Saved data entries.
++++

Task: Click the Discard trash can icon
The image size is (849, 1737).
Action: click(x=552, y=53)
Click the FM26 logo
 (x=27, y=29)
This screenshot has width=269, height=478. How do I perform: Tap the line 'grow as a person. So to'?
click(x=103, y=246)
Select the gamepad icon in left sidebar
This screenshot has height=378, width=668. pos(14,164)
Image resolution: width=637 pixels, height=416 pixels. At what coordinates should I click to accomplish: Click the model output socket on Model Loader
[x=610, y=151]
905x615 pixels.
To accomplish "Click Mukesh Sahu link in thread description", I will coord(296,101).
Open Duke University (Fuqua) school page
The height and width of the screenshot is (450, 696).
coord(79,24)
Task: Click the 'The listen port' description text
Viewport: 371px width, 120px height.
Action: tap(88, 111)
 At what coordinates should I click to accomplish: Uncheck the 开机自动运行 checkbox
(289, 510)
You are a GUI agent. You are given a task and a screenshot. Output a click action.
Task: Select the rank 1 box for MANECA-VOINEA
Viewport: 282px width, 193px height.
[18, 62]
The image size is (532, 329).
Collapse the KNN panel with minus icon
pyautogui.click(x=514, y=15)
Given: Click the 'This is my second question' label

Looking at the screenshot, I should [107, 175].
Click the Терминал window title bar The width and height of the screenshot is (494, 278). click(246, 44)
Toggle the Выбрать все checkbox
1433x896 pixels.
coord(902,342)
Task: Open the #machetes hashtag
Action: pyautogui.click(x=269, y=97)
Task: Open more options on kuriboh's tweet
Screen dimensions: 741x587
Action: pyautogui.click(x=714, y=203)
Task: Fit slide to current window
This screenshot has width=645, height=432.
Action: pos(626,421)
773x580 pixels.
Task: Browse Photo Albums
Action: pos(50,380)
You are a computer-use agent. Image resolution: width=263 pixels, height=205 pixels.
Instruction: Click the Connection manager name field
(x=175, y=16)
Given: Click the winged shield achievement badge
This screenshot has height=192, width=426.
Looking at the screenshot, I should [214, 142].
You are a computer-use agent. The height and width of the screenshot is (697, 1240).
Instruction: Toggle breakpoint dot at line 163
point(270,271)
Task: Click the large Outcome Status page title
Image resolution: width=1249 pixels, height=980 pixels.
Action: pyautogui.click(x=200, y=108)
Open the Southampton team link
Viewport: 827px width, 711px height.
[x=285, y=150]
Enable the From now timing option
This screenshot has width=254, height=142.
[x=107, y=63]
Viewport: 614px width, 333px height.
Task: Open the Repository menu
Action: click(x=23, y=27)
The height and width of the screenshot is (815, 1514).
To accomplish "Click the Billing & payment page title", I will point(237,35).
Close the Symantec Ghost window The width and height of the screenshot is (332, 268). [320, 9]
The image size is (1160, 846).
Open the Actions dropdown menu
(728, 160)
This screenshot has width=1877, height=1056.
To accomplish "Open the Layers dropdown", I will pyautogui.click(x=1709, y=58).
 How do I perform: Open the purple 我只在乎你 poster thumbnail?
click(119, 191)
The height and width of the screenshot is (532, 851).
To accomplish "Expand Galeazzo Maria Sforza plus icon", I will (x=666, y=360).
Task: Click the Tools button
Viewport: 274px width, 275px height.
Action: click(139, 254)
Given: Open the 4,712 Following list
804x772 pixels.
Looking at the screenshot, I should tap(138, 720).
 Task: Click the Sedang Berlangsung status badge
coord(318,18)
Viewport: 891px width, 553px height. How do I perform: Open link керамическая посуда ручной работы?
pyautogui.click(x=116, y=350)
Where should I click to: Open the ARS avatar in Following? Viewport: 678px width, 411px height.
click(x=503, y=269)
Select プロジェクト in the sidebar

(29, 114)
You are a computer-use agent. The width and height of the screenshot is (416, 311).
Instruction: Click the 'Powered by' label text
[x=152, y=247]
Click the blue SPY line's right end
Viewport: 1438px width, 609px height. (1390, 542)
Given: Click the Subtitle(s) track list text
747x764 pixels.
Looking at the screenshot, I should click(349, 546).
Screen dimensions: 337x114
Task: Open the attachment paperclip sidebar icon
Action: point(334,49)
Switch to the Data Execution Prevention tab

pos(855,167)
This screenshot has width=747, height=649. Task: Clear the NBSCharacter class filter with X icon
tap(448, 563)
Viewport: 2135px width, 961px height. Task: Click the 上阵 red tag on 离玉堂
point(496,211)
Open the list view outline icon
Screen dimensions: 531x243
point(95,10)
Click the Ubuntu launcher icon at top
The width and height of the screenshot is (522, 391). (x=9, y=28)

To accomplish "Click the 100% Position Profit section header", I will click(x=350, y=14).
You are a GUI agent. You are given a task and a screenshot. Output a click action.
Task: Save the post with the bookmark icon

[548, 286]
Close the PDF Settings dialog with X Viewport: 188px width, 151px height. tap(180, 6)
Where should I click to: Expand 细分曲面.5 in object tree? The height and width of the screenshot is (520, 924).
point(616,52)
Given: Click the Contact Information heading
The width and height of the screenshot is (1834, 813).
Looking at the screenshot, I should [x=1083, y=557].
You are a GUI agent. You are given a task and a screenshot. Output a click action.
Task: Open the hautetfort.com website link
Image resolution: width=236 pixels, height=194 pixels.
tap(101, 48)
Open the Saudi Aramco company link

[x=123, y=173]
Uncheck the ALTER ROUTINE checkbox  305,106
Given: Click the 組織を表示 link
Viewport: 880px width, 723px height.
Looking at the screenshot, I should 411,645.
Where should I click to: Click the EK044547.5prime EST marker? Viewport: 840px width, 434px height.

++++

WORK INSTRUCTION. Pull from the data each line where the string "page" turns up.

EXERCISE ANSWER.
Open Duke University (Fuqua) school page
Task: Click the large Outcome Status page title
To accomplish "Click the Billing & payment page title", I will point(237,35).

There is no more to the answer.